Page 18 of Moonbreaker


  Molly cried out a warning, and I looked round to see two Angels running straight at me. I had killed one of their own, and all they could think of was revenge. Molly stabbed a desperate hand at them, but nothing happened. She’d exhausted her magics defending the other Droods and had nothing left for me. She started running, but I knew she’d never reach me in time. I filled my hand with a golden sword and stood my ground. Wondering if I could find the strength to drive it through one Angel before the other killed me.

  And then everything stopped, and everyone looked up, as a great shadow fell across the battleground. A deafening roar filled the sky above. And a dragon flew over us, soaring across the grounds on wide-spread wings, complete and reborn.

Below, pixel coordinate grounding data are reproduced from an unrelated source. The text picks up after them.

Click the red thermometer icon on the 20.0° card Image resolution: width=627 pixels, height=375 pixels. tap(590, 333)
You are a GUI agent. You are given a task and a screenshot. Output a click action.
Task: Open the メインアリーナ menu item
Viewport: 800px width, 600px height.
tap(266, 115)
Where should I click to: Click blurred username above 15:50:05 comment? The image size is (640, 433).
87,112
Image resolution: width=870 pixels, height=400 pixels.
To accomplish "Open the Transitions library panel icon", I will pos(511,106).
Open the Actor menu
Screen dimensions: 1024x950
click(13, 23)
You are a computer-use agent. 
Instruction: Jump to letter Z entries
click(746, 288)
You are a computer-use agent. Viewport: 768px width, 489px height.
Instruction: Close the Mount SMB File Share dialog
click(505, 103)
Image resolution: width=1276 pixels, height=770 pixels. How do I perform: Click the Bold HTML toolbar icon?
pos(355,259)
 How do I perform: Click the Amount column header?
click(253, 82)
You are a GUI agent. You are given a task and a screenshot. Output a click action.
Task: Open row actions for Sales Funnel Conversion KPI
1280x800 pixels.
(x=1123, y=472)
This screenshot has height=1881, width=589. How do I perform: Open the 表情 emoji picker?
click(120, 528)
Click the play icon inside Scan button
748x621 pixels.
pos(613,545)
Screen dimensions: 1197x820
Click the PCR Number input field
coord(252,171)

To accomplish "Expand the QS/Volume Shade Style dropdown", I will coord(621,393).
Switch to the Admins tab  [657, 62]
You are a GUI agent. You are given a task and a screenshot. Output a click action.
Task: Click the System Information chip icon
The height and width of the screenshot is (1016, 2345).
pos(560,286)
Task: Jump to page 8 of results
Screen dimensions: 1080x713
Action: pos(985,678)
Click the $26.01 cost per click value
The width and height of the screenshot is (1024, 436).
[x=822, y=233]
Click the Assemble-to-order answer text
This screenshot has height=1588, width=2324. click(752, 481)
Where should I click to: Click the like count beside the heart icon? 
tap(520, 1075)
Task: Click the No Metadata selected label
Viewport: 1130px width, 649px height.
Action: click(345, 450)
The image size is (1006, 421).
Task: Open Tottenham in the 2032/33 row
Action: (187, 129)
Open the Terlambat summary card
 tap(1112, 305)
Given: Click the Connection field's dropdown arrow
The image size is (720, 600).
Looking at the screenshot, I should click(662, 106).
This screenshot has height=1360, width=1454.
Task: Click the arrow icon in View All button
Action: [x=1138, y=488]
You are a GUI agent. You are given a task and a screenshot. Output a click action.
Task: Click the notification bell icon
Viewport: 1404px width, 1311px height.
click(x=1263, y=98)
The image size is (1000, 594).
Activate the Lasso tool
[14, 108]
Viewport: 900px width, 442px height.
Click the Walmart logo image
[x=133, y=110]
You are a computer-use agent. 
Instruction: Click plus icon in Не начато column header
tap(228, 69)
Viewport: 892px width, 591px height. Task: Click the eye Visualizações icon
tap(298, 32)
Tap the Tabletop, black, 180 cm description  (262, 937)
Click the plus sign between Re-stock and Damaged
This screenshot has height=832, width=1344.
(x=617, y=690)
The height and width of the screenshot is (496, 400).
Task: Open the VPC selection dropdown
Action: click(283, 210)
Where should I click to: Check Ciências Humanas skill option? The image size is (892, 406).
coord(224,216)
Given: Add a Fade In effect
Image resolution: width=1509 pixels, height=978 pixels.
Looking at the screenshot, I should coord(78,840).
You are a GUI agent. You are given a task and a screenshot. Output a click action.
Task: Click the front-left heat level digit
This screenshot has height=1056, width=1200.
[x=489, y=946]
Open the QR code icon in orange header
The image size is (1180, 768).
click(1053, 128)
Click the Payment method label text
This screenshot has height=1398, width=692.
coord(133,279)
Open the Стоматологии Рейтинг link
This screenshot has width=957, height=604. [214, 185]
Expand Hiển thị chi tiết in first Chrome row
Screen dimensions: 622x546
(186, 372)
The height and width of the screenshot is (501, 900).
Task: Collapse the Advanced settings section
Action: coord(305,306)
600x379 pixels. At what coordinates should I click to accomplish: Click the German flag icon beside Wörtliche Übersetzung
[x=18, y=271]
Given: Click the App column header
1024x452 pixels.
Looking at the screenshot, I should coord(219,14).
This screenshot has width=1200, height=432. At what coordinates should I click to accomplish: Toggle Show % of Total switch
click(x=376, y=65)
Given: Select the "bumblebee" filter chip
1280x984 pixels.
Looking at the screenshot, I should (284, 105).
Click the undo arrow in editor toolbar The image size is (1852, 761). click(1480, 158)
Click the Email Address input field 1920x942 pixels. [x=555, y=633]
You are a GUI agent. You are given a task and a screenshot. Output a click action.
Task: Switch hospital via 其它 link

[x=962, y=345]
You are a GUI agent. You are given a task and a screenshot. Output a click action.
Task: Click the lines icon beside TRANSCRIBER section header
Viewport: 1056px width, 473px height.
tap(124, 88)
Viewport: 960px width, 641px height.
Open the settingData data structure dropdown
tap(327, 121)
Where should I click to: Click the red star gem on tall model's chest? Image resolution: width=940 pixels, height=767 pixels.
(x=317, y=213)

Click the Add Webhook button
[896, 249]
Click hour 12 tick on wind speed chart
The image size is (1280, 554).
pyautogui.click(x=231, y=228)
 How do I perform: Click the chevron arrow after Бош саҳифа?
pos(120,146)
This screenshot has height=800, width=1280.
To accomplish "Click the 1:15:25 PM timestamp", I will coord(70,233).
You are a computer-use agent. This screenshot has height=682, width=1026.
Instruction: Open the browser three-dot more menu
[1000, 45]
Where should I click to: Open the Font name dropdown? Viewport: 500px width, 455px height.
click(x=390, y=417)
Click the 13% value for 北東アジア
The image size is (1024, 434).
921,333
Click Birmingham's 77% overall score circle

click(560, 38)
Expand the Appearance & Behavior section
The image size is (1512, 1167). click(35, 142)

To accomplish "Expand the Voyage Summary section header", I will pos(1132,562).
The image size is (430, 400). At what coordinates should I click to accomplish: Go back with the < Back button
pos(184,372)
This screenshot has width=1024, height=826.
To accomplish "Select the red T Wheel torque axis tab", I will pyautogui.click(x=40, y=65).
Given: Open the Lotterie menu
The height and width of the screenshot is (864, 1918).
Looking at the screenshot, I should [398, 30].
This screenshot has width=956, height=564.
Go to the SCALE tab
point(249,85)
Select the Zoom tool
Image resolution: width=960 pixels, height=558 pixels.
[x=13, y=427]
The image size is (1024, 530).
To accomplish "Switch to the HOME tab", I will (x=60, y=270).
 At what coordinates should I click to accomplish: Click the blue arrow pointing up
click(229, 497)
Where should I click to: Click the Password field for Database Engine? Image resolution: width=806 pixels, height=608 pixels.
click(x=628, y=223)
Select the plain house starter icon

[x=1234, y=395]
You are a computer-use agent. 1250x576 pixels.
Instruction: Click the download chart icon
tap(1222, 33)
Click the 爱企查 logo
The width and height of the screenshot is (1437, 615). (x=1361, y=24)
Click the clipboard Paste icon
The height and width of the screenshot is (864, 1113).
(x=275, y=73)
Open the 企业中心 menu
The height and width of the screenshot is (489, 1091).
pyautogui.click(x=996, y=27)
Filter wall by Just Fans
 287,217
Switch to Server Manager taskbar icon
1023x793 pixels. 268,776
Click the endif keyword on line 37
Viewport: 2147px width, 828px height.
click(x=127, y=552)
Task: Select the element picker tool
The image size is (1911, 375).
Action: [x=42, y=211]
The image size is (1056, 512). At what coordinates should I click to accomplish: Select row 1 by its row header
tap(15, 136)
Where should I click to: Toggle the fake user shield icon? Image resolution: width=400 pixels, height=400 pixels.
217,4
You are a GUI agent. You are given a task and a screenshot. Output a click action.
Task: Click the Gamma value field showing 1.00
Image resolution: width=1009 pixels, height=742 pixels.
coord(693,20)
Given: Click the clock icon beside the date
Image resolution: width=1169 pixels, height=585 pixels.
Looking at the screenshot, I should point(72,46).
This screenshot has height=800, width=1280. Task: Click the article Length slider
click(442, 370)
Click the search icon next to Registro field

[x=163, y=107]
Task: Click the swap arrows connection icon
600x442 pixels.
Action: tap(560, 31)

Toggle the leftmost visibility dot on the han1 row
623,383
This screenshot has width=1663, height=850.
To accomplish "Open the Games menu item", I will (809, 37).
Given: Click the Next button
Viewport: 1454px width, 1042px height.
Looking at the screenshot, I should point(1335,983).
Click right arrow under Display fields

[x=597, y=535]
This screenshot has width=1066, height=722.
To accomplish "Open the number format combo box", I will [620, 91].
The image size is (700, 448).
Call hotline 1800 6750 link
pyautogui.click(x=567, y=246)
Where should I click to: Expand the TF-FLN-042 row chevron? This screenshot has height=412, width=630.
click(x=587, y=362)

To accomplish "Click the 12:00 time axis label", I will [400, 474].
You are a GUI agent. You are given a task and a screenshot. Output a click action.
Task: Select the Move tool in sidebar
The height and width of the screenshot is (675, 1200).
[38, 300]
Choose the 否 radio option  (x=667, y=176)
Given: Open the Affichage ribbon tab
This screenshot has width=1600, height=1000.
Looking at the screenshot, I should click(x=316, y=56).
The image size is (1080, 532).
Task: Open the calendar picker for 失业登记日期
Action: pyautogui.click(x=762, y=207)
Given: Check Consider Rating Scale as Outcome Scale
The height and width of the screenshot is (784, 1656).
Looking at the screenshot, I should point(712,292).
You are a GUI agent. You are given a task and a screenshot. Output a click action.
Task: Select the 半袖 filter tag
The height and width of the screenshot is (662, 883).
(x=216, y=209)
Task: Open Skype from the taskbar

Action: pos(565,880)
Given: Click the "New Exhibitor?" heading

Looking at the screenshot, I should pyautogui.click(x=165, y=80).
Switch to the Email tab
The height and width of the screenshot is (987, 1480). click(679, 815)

No longer just the severed head I’d brought home from Castle Frankenstein so long ago. My uncle Jack had sworn he’d set things in motion that would grow the dragon a new body eventually. The reborn dragon was huge and magnificent, his scales burning a bright emerald green. Massive wings flapped powerfully, driving the dragon on in defiance of gravity and nature, as he flew for the first time in centuries.

  He opened his mouth and blasted the Angelic Droods with long streams of supernatural fire, targeting each one expertly. My family fell back quickly to give the dragon room to work, but he never missed once. The old Heart armour of the Angelic Droods was no match for the dragon’s fiery breath. They staggered back and forth, screaming horribly, until one by one they crashed to the ground and lay still, their armour melted away or fused together. Molly finally reached me, and I armoured down so she could hold me and I could lean on her.

  It was all over very quickly. What was under the Angels’ armour turned out to be mortal after all. The dragon circled overhead for a while, to make sure he hadn’t missed anyone, and then called cheerfully down to me.

  “Hello, Eddie! Molly! It’s good to be back! Peter came to me and told me I was needed, that I was ready to leave my burial mound at last, and he was right! Come round and see me later, and we’ll talk.”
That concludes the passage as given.